• _What to produce_
Write out the data below in full. Keep it exact.

• _Provided records_
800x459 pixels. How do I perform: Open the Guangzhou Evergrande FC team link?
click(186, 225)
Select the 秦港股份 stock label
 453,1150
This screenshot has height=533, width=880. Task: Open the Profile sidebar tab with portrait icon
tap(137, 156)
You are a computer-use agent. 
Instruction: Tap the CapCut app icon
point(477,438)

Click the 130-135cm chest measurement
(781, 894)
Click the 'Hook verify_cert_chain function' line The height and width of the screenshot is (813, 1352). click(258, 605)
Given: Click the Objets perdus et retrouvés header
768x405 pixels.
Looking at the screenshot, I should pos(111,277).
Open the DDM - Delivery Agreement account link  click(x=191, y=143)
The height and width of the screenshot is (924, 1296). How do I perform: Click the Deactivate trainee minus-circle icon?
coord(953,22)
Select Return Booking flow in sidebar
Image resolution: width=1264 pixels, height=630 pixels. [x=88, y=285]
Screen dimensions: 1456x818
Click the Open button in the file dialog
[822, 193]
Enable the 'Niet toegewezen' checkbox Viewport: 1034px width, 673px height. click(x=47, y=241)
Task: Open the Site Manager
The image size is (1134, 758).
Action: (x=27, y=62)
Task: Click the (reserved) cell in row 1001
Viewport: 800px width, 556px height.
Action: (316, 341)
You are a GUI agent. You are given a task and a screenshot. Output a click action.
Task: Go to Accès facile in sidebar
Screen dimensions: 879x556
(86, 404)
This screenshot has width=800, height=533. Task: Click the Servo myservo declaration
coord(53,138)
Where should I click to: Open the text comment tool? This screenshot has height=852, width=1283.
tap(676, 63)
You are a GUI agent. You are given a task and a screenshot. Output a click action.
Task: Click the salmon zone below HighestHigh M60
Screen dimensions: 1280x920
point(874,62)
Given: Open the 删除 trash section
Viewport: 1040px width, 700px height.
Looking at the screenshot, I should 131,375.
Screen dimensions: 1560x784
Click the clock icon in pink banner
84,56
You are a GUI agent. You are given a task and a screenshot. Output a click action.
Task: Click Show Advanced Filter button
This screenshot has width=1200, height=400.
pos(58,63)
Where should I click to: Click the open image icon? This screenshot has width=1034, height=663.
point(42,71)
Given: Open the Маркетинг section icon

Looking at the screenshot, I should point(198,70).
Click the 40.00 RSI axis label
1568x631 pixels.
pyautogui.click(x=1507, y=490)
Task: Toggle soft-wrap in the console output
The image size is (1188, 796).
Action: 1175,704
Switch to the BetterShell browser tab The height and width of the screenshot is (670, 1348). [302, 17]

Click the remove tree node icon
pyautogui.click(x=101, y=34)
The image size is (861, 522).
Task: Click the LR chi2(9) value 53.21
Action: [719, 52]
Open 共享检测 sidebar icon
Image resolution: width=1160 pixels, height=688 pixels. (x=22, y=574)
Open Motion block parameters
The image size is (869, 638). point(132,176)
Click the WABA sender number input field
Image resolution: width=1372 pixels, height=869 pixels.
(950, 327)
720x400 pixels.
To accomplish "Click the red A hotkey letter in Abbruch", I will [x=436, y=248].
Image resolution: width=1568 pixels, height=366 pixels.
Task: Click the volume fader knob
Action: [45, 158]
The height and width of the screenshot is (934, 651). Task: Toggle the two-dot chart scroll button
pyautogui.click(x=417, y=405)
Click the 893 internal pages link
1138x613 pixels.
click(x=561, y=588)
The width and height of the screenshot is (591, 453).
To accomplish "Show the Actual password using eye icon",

• _Output of the exercise_
800x459 pixels. How do I perform: Open the Guangzhou Evergrande FC team link?
click(186, 225)
Select the 秦港股份 stock label
 453,1150
This screenshot has height=533, width=880. Task: Open the Profile sidebar tab with portrait icon
tap(137, 156)
You are a computer-use agent. 
Instruction: Tap the CapCut app icon
point(477,438)

Click the 130-135cm chest measurement
(781, 894)
Click the 'Hook verify_cert_chain function' line The height and width of the screenshot is (813, 1352). click(258, 605)
Given: Click the Objets perdus et retrouvés header
768x405 pixels.
Looking at the screenshot, I should pos(111,277).
Open the DDM - Delivery Agreement account link  click(x=191, y=143)
The height and width of the screenshot is (924, 1296). How do I perform: Click the Deactivate trainee minus-circle icon?
coord(953,22)
Select Return Booking flow in sidebar
Image resolution: width=1264 pixels, height=630 pixels. [x=88, y=285]
Screen dimensions: 1456x818
Click the Open button in the file dialog
[822, 193]
Enable the 'Niet toegewezen' checkbox Viewport: 1034px width, 673px height. click(x=47, y=241)
Task: Open the Site Manager
The image size is (1134, 758).
Action: (x=27, y=62)
Task: Click the (reserved) cell in row 1001
Viewport: 800px width, 556px height.
Action: (316, 341)
You are a GUI agent. You are given a task and a screenshot. Output a click action.
Task: Go to Accès facile in sidebar
Screen dimensions: 879x556
(86, 404)
This screenshot has width=800, height=533. Task: Click the Servo myservo declaration
coord(53,138)
Where should I click to: Open the text comment tool? This screenshot has height=852, width=1283.
tap(676, 63)
You are a GUI agent. You are given a task and a screenshot. Output a click action.
Task: Click the salmon zone below HighestHigh M60
Screen dimensions: 1280x920
point(874,62)
Given: Open the 删除 trash section
Viewport: 1040px width, 700px height.
Looking at the screenshot, I should 131,375.
Screen dimensions: 1560x784
Click the clock icon in pink banner
84,56
You are a GUI agent. You are given a task and a screenshot. Output a click action.
Task: Click Show Advanced Filter button
This screenshot has width=1200, height=400.
pos(58,63)
Where should I click to: Click the open image icon? This screenshot has width=1034, height=663.
point(42,71)
Given: Open the Маркетинг section icon

Looking at the screenshot, I should point(198,70).
Click the 40.00 RSI axis label
1568x631 pixels.
pyautogui.click(x=1507, y=490)
Task: Toggle soft-wrap in the console output
The image size is (1188, 796).
Action: 1175,704
Switch to the BetterShell browser tab The height and width of the screenshot is (670, 1348). [302, 17]

Click the remove tree node icon
pyautogui.click(x=101, y=34)
The image size is (861, 522).
Task: Click the LR chi2(9) value 53.21
Action: [719, 52]
Open 共享检测 sidebar icon
Image resolution: width=1160 pixels, height=688 pixels. (x=22, y=574)
Open Motion block parameters
The image size is (869, 638). point(132,176)
Click the WABA sender number input field
Image resolution: width=1372 pixels, height=869 pixels.
(950, 327)
720x400 pixels.
To accomplish "Click the red A hotkey letter in Abbruch", I will [x=436, y=248].
Image resolution: width=1568 pixels, height=366 pixels.
Task: Click the volume fader knob
Action: [45, 158]
The height and width of the screenshot is (934, 651). Task: Toggle the two-dot chart scroll button
pyautogui.click(x=417, y=405)
Click the 893 internal pages link
1138x613 pixels.
click(x=561, y=588)
The width and height of the screenshot is (591, 453).
To accomplish "Show the Actual password using eye icon",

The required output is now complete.